Hotel Industry riding big on the wave of growing Mobile CommerceAlthough the report does not delve on absolute drivers, the rise of m-commerce, development and adoption of apps in the online hotel booking sector and related services (such as car rentals and flight bookings) showed a remarkable growth at 49% from a previously recorded 12% in 2014. A further look at consumer trends reveals that smartphones account for a remarkable 47% of same-day hotel bookings, while tablets take up 11 percent of the same.

In an interesting twist, short-stay customers seem to be satisfied with doing their pre-journey research on mobile, while longer-stay guests opt to do their prep up research on desktops.

The above findings are collaborated by a study by, an African focused online hotel booking company which recorded an impressive growth on mobile bookings; from 10% in Q1 2014 to an average of over 60% in Q2 -2016.

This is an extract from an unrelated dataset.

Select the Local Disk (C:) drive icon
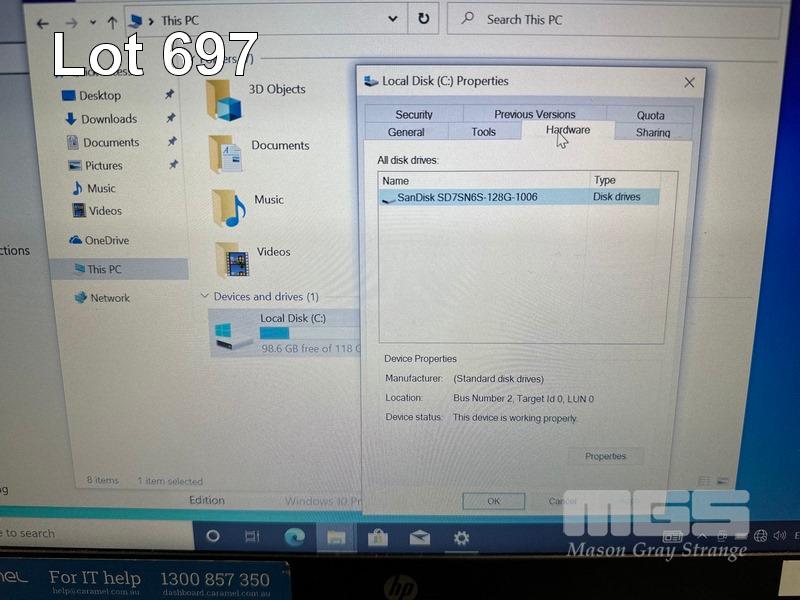800x600 pixels. coord(232,332)
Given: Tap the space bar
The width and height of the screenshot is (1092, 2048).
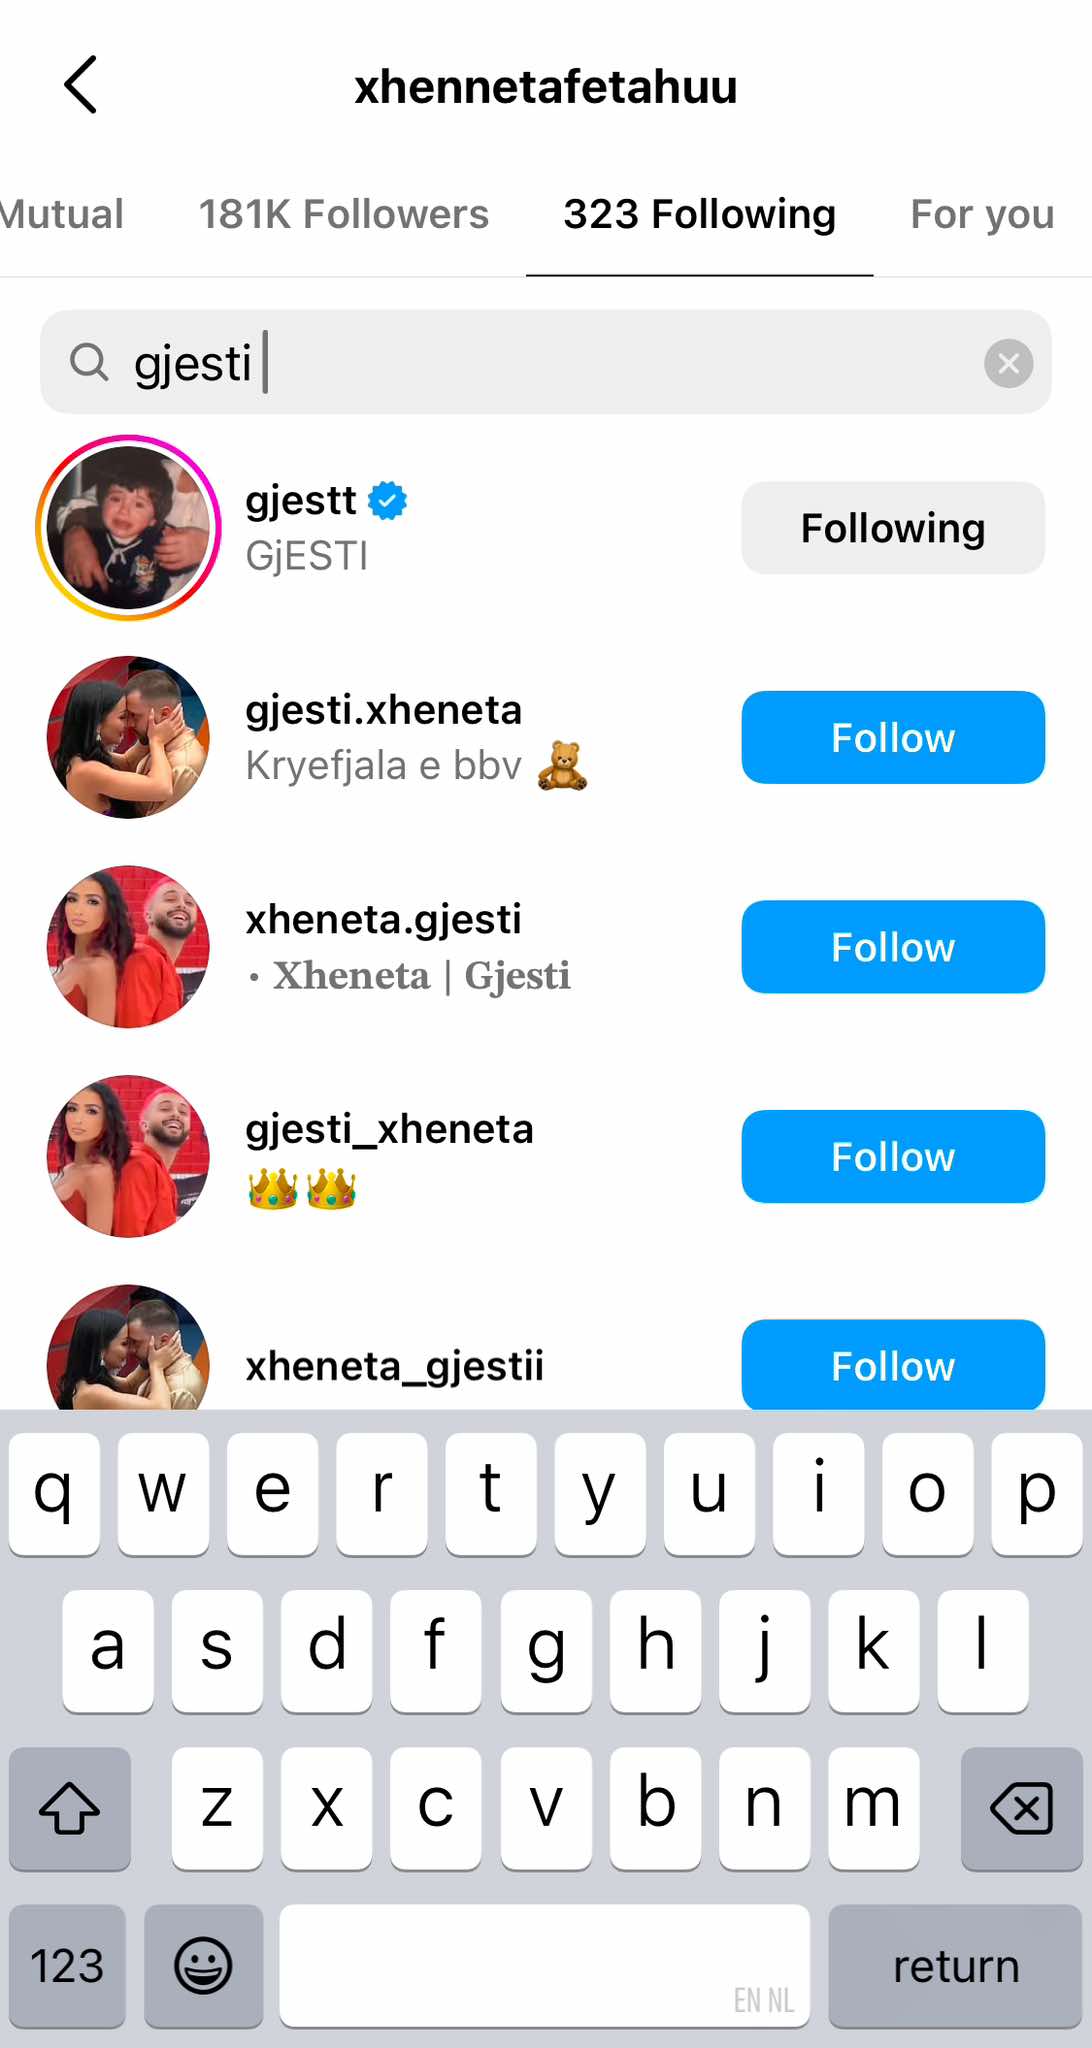Looking at the screenshot, I should 544,1965.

This growth can be rightfully credited to availability of complete and more accessible platforms especially in terms of apps; which according to the research by Criteo are generating about 49% of all mobile bookings globally, up from just 12% a year ago. This definitely translates to a need for providers to invest more in in-app advertising and proper tracking in order to meet their market base and target customers in their most ‘comfortable’ zone.

Globally, mobile users appeared to prefer certain devices for certain bookings; tablets were seen to generate more bookings for the air packages category as compared to smartphones, while the vice versa happened with hotels. Also, the number of smartphone bookings were observed to significantly rise over weekends, prompting a need for providers to push last minute offers towards smartphone users as opposed to other mobile devices. Japan, among major markets, however takes exception to this finding, with its average booking values equal across all devices.

Commenting on the findings, Estelle Verdier, Managing Director for Jovago East and Southern Africa observed “an interesting trend in the way the digital-age customer wants to be served; customers are more likely to choose convenience over other factors, with a major fraction drawn to platforms that offer a complete buying process.”

This she further explained, goes beyond the ability to view and review the product under one click, to various point of sale components such as price comparison, room for customization, mobile payment options, friendly interface and available and prompt online response by customer service.

According to New YYork’s leading online market research company, eMarketer, inexpensive smartphones are opening new opportunities for marketing and commerce in emerging markets where customers had no previous access to internet. Further data indicates a steady growth in the smartphone ownership, with numbers predicted to surpass the 2 billion mark by the end of 2016.

Statistics by International Telecommunications Union (ITU) project the proportion of households with Internet access to reach 56% by 2020, thereby exceeding the Connect 2020 target of 55% globally.